Quoi qu’il en soit, l’Autorité palestinienne est inquiète. Et cela ne date pas d’hier. À la fin du mois de mars dernier, Mahmoud Abbas s’est rendu à Amman pour une rencontre avec Abdallah II, qui s’est achevée par la signature d’un accord réaffirmant le rôle historique de la Jordanie comme gardien des lieux saints de Jérusalem et précisant qu’Abdallah II "a le droit d’entreprendre tous les efforts légaux pour les protéger, en particulier la mosquée d’Al-Aqsa". Quelques jours auparavant, lors de la Pâque juive, les accrochages entre des Palestiniens et la police se multipliaient. Les premiers prenant pour cible à coups de pierres des Israéliens qui, sous escorte policière, visitaient l’esplanade. Le nouveau pic de tension enregistré fin août-début septembre a amené le ministre palestinien des Affaires étrangères à adresser des lettres à l’ONU, à l’Union européenne, à la Ligue arabe et à la Conférence islamique, appelant à des mesures urgentes "pour protéger Al-Aqsa".

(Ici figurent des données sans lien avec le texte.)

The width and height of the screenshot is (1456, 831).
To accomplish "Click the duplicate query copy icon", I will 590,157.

La riposte de la droite religieuse israélienne
En Israël, la droite religieuse nationaliste riposte en accusant les dirigeants palestiniens d’être à la tête d’une campagne contre les visites de juifs sur l’esplanade des Mosquées. Dans une de ses éditions de début septembre, le Jerusalem Post, le quotidien en langue anglaise, expliquait que "pour l’Autorité de Mahmoud Abbas, il y a un plan israélien visant à judaïser et diviser le lieu avec comme objectif ultime la reconstruction du temple juif". Comme preuve de ce qu’il avance, le journal évoque "l’appel lancé par un groupe lié au Fatah du président Abbas pour des opérations de guérilla". Pour l’auteur de l’article, "Abbas chercherait ainsi à faire oublier sa décision de reprendre les négociations de paix en abandonnant toutes conditions préalables, et notamment l’arrêt total de la colonisation".

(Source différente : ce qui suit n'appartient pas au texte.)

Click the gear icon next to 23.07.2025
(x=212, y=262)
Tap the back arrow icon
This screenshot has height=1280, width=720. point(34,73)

Une chose est sûre : à ce stade, cette agitation sur le haram al-Sharif - le troisième lieu saint de l’islam - et le nombre croissant d’Israéliens demandant à l’État de les autoriser à prier sur le seul lieu saint juif, le mont du Temple, ne font pas débat. Seuls quelques Israéliens, de gauche, conscients du danger, commencent à tirer la sonnette d’alarme. C’est le cas de Keshev, une ONG spécialisée dans l’étude des médias israéliens.

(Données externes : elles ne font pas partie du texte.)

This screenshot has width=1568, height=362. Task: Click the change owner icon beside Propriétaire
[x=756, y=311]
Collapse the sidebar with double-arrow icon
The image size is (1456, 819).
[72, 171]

En conclusion d’un rapport publié au début de l’été et intitulé "la dynamique de la montée en puissance en Israël des mouvements pour le temple et sa signification", ses auteurs soulignent le large soutien officiel dont bénéficient les mouvements pour la reconstruction du temple : "Des personnalités politiques de premier plan, des rabbins employés par l’État, des fonctionnaires à l’Éducation nationale relayent leurs messages." Également épinglé, le gouvernement qui "les finance directement ou indirectement". Et Keshev d’avertir : ces organisations et ceux qui les soutiennent "sont à la limite de ce que peut tolérer une démocratie, voire à la limite de l’incitation contre l’islam".